I dunno, you made non-alcoholic non-caffeinated tiramisu. I'm not sure I could trust you with a fruitcake recipe unless you promised to use all the rum you could possibly afford.
Do you mean the Christmas puddings you cover with brandy and set fire to, if you're talking about explosions? Yes, it's a good idea, if so, although I'm afraid I can't offer any insider knowledge about making them.
Posted by Leonard at Thu Nov 10 2005 13:45
I'm interested in making the puddings as well, but at the moment I was thinking of the cakes, which I've never seen. My mother made a flammable pudding last year for Christmas, and I also had some at an Australian Christmas party in July. But the cakes are a mystery, and I tend to think that anything mysterious is bound to explode.

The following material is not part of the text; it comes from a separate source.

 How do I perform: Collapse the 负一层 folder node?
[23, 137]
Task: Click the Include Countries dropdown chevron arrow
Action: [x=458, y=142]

Posted by Nutella at Thu Nov 10 2005 19:32
Au contraire! Traditional English fruitcake is so dense that it is more likely to collapse in a black hole-like manner rather than exploding. It is actually a little late to start working on the cake as the fruit has to be soaked in spirits for months beforehand. If you do go ahead don't forget that the baked cake (which should have the texture, weight and consistency of bitumen) has then to be covered with a thick layer of marizpan (*yellow* marzipan) and then with sugar icing. The icing has to be the kind that sets like a rock and requires chisels to penetrate it. Any kind of soft icing has no place with true Christmas cake. If you achieve all of these aims you are allowed to consume it with a glass of whisky and (optionally) a slice of cheese.The msysterious thing about such cakes is that they can be kept for months with no preservatives. I wonder why.